Унимала его да родна маменька:
«Ай же ты Иванушко Гостиной сын!
Тебе полно ходить да на царев кабак,
Тебе полно пить да зелена вина,
Тебе полно тощить да золотой казны;
Ты не знайся со девками со дурками,
Со теми ль со жонками-плутовками,
Со теми голями со кабацкима».
Не слушал Иванушко да родной матушки,
Он бранит-ругат да родну матушку
Он такою бранью неподобною,
Неподобною бранью, всё по-матерну.
Не стерпела его да родна матушка:
Она брала Ивана за белы руки,
Поводила на пристань корабельную,
Продавала купцам-гостям заморянам,
Ай заморянам купцам да вавилонянам.
«Ай же вы еси, купцы-гости заморяна,
Вы заморяна да вавилоняна!
Вы купите-тко да добра молодца,
Уж вы дайте мне-ка денег пятьдесят рублей».

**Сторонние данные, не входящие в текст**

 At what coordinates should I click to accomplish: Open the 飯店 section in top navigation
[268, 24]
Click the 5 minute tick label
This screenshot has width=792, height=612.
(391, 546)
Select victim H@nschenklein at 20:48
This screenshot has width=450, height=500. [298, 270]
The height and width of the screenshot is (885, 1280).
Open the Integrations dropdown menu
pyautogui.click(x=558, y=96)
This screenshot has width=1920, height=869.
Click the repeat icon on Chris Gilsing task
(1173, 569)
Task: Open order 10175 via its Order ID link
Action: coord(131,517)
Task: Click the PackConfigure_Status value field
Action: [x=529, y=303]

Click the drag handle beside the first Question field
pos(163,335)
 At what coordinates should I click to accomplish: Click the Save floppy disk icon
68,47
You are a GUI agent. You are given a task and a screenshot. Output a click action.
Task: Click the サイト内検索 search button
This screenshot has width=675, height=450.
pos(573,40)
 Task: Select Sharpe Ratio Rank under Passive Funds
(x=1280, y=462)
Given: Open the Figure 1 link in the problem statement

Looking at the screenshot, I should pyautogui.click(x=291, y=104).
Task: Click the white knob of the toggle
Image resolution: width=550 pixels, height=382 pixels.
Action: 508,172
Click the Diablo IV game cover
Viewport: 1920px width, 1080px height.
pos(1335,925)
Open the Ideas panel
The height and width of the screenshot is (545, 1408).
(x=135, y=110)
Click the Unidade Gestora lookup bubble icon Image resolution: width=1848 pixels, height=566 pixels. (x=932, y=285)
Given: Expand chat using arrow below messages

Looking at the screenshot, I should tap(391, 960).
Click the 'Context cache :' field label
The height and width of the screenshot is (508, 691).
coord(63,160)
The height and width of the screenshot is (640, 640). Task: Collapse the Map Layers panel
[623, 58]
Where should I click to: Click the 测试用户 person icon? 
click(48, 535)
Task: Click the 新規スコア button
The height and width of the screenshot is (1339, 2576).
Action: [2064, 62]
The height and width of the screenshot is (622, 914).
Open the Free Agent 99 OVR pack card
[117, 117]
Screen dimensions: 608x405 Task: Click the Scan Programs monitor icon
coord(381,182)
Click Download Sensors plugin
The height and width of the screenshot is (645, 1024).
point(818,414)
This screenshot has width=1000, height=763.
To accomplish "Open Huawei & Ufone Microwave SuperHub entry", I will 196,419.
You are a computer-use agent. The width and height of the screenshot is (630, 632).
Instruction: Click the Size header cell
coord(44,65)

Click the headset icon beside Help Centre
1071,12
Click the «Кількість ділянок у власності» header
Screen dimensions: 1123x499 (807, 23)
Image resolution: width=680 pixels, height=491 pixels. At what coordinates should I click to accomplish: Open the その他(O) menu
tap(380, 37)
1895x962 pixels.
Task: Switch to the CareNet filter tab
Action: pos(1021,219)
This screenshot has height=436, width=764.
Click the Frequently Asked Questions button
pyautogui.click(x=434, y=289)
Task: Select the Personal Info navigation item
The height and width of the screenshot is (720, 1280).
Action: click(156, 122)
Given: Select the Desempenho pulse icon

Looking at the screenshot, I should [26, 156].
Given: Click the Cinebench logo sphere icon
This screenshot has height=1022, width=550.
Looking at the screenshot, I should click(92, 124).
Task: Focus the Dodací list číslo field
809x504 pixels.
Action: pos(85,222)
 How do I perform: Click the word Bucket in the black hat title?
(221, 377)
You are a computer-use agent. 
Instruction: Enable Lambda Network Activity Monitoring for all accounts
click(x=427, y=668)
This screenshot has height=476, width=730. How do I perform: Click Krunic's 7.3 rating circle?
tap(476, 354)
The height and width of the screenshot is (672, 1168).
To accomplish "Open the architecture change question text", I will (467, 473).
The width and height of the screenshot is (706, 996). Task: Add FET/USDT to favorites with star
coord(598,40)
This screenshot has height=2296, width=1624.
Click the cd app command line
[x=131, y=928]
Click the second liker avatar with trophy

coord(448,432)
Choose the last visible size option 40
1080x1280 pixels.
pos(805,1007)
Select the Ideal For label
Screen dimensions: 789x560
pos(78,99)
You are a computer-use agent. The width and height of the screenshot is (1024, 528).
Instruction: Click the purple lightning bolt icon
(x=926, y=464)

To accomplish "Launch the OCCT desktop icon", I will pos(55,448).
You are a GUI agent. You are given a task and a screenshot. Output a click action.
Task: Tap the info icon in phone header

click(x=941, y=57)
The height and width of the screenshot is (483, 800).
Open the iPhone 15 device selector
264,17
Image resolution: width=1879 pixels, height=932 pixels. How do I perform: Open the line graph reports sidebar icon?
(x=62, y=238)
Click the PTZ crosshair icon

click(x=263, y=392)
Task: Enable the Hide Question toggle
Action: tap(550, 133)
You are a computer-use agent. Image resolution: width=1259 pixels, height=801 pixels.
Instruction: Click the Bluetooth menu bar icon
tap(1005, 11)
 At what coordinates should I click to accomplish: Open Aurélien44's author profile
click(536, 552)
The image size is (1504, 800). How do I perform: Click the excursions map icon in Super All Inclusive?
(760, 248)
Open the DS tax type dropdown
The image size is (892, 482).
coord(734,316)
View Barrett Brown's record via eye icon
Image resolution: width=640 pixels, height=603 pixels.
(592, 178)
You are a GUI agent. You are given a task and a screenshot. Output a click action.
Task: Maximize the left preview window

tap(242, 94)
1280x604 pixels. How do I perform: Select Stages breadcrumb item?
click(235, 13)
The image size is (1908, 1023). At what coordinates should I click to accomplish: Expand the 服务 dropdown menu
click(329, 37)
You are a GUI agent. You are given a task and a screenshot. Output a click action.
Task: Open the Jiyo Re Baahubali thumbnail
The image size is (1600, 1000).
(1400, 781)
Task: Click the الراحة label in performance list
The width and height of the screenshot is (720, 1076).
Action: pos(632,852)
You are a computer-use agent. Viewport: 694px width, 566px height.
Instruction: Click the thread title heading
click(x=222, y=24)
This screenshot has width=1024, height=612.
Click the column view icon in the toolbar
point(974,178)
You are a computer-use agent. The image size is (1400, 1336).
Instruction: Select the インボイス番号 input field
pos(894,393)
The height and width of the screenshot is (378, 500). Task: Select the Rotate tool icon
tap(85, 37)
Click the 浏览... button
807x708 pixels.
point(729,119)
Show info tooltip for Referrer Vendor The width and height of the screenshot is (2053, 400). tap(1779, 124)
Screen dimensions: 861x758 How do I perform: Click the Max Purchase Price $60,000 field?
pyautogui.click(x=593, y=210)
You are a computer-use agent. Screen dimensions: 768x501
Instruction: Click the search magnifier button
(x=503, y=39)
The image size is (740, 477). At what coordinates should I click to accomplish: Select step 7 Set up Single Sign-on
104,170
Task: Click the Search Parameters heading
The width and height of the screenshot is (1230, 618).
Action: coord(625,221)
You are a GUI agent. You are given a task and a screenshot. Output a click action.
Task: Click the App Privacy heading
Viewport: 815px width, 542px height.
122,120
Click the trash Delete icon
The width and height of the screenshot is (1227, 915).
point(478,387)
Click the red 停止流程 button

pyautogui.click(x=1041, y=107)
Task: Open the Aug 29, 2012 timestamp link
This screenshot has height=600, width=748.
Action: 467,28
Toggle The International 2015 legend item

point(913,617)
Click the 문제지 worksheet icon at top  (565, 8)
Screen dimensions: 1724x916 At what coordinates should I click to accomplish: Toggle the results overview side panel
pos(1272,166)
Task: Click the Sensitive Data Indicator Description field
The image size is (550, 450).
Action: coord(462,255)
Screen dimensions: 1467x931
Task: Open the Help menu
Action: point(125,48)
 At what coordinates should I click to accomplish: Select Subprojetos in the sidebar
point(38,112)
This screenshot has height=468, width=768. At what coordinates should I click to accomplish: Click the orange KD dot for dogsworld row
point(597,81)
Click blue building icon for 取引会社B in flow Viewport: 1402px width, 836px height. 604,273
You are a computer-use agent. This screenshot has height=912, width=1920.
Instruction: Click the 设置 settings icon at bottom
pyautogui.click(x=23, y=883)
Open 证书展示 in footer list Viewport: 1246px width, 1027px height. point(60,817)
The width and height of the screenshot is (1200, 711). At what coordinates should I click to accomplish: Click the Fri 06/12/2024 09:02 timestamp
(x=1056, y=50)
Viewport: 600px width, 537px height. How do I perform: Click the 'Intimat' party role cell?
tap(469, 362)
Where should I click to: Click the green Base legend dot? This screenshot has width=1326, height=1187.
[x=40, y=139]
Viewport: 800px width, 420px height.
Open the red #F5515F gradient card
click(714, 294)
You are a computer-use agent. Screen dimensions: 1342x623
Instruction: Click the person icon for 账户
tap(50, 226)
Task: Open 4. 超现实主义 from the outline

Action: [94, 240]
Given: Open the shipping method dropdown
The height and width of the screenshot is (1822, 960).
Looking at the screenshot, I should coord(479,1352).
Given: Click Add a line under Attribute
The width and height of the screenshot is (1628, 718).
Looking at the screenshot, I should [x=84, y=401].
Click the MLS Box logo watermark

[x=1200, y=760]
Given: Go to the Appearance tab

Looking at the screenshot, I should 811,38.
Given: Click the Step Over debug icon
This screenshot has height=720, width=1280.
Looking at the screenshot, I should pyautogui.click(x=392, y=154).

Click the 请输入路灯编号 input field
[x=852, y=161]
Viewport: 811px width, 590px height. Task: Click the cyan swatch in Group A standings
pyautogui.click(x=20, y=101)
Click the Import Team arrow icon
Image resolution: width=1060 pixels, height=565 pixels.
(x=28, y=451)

Торговал тут Павел гость заморенин,
Гость заморенин да вавилоненин:
«Уж ты ой еси, да молода вдова!
Уж ты вора продаешь али разбойника,
Ты таки ль ночного подорожника?»
Отвечала ему молода вдова:
«Я не вора продаю, не разбойника,
Продаваю своего-то чада милого,
Чада милого да одинакого,
Единого Иванушка Гостиного»,
Тут спроговорил Иванушко Гостиной сын:
«Уж ты ой еси, Павел гость заморенин,
Гость заморенин да вавилоненин!
Не жалей-ко ты денег пятьдесят рублей,
Уж ты дай-ко бабы денег сто рублей, -
Я сгожусь тебе молодец во повары».
Что ль на ту пору, на то времечко
Повели Иванушка во кузницу,
Что ль связали у Иванушка белы ручки
Что ль во теи веревочки шелковые,
Сковали у Иванушка резвы ножки
Что ль во трои и во двои во кавелды,
Во ручные, во ножные во заплетины.
Тут спроговорил Иванушко Гостиной сын:
«Уж ты ой еси, да мать родна!
По лицу-ту ты будто и мать родна,
По сердцу-ту ты дак змея лютая,
Змея лютая да подколодная».
Повезли Ивана на черной кораб,
Посадили во трунь-ту корабельную.
Тут катали якори булатные,
Подымали на русы полотняны,
Отправлялись за синёе море-то.
Тута смолился Иванушко
Гостиной сын Пресвятой Пречистой Богородице:
«Пресвятая Пречиста Богородица!
Уж ты дай-ко мне-ка тишину способну,
Ты снеси меня за синее море-то».
Уж он год служил да верой-правдою,
Он другой служил да неизменою…
На третий год он стал начальствовать над тридцатью кораблями,
пришел за море за матерью и увез ее к себе.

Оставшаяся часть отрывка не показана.